--- Source material Enclosed Below ---
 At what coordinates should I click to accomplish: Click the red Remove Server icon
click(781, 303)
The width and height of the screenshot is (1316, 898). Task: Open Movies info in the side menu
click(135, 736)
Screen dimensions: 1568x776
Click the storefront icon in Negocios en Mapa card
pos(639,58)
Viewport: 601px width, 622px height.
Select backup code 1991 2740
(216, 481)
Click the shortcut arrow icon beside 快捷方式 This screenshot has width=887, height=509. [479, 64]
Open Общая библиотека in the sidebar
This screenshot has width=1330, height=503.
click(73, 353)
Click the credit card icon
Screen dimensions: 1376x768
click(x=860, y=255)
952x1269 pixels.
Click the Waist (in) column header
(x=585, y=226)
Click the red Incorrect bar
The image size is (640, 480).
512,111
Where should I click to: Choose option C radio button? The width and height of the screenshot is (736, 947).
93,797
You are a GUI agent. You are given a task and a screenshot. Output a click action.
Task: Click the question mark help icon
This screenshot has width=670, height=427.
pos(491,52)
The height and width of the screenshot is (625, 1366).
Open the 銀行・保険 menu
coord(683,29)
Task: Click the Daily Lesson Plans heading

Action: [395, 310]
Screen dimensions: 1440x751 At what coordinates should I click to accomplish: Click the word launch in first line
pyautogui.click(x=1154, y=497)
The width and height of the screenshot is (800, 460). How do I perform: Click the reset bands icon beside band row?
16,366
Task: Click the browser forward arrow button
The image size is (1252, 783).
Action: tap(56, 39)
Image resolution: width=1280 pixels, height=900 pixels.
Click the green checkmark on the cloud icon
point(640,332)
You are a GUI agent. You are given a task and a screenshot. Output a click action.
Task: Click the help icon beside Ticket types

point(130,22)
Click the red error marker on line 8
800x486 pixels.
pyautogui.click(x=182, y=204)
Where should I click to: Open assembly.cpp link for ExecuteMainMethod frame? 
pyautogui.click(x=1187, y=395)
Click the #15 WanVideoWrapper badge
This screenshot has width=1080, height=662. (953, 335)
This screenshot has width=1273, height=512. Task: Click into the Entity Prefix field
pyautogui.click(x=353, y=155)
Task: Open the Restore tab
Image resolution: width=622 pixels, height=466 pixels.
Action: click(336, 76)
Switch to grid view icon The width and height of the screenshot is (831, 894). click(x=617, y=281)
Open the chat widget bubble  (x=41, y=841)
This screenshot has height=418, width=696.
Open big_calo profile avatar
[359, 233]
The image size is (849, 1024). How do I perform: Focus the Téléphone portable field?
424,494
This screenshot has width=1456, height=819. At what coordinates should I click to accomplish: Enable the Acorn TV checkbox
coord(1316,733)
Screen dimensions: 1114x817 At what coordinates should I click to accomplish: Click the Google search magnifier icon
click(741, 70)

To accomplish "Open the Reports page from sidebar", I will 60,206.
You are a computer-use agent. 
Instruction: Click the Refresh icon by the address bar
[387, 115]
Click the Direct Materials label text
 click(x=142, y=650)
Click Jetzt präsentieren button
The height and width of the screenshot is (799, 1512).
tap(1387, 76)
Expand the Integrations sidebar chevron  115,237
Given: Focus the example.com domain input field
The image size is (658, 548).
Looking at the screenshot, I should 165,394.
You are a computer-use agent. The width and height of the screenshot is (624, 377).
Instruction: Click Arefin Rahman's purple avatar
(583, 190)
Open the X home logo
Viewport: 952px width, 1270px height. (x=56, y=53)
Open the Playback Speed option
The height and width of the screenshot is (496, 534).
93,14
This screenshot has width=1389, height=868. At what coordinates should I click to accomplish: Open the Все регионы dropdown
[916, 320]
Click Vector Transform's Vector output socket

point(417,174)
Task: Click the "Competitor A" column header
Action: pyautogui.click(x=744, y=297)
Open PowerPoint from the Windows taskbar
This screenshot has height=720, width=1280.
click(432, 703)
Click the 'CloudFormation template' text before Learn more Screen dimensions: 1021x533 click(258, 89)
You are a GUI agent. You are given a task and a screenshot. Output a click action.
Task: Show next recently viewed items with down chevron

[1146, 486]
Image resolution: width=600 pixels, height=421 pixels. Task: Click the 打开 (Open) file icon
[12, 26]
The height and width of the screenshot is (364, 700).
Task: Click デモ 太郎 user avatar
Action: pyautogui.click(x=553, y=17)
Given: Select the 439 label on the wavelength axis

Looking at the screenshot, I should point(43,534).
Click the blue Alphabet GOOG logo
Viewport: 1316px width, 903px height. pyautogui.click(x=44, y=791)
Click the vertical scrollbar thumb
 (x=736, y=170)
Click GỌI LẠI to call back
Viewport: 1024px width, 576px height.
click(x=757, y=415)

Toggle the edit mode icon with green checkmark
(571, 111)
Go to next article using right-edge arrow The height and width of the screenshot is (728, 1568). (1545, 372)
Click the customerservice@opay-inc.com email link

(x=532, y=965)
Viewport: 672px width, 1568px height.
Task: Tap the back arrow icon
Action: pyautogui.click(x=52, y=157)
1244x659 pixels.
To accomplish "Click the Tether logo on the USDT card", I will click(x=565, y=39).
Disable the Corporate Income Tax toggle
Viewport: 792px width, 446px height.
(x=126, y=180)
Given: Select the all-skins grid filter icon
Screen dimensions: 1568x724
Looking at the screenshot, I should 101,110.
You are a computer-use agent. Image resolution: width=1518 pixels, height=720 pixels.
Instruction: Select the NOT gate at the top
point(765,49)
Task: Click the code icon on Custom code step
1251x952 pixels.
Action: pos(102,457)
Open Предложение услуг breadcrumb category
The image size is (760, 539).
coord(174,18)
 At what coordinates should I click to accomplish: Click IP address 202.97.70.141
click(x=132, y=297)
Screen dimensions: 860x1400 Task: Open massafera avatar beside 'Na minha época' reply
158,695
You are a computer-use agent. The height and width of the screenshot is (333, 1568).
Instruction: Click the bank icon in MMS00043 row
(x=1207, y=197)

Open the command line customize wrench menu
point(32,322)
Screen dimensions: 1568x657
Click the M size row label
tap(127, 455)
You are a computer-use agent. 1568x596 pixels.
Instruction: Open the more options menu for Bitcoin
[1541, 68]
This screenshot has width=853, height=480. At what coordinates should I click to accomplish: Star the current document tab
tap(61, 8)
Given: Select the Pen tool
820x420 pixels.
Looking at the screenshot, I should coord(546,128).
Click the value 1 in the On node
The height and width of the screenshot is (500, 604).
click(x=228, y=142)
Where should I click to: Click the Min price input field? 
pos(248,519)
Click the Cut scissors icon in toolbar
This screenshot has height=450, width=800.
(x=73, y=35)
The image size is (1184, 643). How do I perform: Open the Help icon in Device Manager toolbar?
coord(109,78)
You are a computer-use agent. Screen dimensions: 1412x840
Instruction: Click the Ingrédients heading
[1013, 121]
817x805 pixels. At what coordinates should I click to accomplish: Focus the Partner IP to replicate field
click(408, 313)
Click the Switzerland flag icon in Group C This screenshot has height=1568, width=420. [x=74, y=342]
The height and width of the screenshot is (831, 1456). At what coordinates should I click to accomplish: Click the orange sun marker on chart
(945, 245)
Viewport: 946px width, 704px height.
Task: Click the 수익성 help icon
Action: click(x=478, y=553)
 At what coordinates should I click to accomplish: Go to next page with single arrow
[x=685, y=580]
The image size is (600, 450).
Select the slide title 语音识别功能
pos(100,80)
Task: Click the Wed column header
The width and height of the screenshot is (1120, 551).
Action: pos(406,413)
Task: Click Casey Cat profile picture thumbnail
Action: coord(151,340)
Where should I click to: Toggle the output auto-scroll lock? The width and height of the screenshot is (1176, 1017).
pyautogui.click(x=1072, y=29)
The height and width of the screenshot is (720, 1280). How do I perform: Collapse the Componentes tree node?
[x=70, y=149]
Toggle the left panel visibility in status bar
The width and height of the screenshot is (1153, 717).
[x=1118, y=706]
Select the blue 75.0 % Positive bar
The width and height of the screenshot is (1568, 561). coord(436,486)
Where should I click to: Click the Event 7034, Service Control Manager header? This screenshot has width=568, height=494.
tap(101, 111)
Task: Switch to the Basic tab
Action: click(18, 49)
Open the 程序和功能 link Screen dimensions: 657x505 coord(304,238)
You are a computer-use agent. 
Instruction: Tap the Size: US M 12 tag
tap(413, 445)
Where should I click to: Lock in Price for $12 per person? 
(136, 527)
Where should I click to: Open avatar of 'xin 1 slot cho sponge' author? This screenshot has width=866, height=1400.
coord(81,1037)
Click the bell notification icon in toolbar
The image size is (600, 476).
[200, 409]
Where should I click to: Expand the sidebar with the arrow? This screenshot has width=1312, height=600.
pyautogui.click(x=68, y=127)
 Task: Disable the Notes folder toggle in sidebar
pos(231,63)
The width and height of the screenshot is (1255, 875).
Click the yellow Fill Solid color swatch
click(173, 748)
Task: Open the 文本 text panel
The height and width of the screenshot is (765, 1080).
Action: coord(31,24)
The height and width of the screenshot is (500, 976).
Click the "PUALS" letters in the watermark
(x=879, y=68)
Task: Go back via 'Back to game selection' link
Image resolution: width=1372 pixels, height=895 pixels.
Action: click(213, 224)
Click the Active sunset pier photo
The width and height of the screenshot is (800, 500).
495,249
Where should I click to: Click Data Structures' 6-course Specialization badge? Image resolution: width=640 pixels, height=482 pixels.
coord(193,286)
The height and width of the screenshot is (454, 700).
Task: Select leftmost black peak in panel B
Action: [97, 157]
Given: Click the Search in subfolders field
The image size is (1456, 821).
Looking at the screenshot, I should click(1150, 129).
--- End of Enclosed Source material ---
**Exercise details:** Work through the listing above, counting every line that has the string "computer" in it. Give only the final count.

**Reply to the exercise:** 7